HiVoco, the voice-tech education & learning app, has launched what it says is the world’s first voice-interactive stories series for children, called the Panchtantra Interactive. The Panchtantra stories—an ancient Indian collection of interrelated animal fables in Sanskrit verse and prose, arranged within a frame story—will be used by HiVoco for teaching kids about Covid-19-appropriate behaviour in a combination of child psychology and pandemic science.
“With the third wave of the pandemic expected to affect kids up to 15 years’ old, the interactive stories will guide younger kids to embrace good hygiene habits in a mission-critical way by reassuring them, educating them, and giving them a positive role in the household,” HiVoco said.
The Panchtantra interactive stories include self-hygiene practices that are medically-prescribed including washing hands periodically, using hand sanitisers and disinfectants, wearing masks, along with mental and emotional well-being. “We are also focusing on creating a bank of popular stories from mythology, history and science to build a values-based learning,” HiVoco added.

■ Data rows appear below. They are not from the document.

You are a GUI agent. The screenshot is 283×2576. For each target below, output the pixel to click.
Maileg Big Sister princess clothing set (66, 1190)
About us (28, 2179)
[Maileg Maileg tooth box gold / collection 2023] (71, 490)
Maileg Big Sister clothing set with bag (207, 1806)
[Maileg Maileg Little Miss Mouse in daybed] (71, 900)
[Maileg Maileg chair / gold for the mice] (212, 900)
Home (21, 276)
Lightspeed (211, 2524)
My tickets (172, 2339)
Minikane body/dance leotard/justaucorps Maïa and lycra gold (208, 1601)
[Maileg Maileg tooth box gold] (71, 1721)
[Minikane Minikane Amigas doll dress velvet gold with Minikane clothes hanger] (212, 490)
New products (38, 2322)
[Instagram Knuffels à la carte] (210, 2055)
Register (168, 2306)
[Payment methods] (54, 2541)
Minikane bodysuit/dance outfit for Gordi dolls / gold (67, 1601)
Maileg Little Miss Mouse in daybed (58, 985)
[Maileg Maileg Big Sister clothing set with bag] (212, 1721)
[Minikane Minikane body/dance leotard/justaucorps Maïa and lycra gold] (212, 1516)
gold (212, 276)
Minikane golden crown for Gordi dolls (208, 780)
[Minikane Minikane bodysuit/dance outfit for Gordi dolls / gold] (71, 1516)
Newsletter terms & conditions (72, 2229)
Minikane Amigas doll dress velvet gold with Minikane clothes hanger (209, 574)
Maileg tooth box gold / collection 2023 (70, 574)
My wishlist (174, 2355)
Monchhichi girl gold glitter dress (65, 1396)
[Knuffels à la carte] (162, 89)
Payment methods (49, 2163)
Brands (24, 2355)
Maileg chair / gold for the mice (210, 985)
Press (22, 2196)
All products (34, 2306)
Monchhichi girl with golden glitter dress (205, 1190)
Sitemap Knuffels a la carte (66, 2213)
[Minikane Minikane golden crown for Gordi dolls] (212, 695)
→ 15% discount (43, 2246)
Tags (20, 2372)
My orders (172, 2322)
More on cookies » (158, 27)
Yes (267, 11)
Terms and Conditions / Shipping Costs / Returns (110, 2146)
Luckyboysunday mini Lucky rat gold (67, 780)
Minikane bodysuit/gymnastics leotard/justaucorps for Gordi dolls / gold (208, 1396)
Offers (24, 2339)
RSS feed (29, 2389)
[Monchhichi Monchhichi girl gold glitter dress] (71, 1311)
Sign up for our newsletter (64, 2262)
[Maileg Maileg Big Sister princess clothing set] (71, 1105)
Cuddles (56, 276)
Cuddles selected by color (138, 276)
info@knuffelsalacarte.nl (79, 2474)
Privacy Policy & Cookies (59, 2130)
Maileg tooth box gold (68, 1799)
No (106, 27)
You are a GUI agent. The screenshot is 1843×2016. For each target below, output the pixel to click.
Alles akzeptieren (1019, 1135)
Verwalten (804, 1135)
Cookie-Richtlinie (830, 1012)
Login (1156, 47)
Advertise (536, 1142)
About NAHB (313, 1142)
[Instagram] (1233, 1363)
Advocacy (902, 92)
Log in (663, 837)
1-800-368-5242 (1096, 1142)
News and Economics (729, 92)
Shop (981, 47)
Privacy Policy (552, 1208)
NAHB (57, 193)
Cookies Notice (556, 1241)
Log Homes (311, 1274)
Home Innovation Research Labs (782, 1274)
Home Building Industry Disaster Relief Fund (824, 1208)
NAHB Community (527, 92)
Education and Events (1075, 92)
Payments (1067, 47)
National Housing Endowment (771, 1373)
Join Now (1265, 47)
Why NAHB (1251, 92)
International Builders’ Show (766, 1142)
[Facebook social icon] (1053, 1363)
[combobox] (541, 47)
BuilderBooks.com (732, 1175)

HiVoco is a two-way audio interactive platform where teachers and story-tellers provide interactive content and quizzes to children of 4-10 years of age. HiVoco (Voco stands for Voice Companion) is a platform where students learn from over 5,000 questions, lessons and stories. The app uses multiple voice-tech tools, and the start-up aims to have at least 80% of the content available for free use throughout so that children can access high-quality content and conversational learning.
HiVoco founder Pritesh Chothani said that early education is all about conversations. “The more they talk, listen and respond to these conversations, the more they learn. That is the core principle behind HiVoco. We want the best teachers and storytellers to engage children in a one-to-one conversation and in that explain the most complex stuff. With Panchatantra Interactive, we want the kids to be at the centre of the stories,” he said. “We want them to not only learn but also take decisions inside the story about Covid-19 appropriate behaviour.”